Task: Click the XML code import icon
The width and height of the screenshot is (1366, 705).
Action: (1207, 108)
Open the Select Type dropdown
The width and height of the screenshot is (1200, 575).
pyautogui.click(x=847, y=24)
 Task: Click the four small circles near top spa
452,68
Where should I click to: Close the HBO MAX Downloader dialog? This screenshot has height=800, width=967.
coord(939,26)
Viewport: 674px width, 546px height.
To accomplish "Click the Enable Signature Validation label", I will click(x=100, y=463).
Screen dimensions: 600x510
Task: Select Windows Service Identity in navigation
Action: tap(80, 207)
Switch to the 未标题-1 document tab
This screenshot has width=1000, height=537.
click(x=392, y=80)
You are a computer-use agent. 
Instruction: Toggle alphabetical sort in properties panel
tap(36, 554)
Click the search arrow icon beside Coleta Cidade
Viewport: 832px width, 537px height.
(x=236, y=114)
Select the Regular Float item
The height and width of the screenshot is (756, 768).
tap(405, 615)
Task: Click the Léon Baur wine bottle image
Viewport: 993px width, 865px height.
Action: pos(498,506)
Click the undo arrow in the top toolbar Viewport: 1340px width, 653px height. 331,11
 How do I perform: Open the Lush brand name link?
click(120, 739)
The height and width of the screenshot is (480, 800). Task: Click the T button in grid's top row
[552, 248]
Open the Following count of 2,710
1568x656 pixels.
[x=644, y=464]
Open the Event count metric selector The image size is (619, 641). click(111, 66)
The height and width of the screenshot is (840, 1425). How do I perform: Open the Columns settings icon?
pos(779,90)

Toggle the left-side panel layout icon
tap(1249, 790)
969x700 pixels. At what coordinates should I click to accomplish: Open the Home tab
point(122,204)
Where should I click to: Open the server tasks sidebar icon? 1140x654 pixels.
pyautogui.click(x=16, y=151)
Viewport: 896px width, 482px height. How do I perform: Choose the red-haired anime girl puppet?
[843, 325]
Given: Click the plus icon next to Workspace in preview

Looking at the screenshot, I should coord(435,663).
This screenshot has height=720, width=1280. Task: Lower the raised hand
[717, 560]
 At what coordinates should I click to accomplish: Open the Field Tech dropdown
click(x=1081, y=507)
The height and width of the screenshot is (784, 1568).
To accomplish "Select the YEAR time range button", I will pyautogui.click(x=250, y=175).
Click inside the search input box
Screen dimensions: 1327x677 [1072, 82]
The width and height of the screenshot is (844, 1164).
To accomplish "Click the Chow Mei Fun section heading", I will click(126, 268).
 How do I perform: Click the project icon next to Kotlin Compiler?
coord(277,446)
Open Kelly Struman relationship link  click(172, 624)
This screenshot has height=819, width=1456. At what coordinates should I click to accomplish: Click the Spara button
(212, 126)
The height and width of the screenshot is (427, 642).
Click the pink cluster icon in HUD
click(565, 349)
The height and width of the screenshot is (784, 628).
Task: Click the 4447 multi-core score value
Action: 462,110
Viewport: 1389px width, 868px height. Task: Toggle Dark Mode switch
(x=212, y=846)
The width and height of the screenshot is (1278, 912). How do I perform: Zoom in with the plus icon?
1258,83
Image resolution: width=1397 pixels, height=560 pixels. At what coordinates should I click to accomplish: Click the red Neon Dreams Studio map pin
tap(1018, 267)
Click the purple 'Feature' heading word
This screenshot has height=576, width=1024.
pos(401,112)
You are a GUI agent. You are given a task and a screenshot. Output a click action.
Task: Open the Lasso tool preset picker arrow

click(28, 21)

• Aim of the task:
In the records above, find each line that mentions the word "count", and copy it.

• Response to the task:
Open the Following count of 2,710
Open the Event count metric selector The image size is (619, 641). click(111, 66)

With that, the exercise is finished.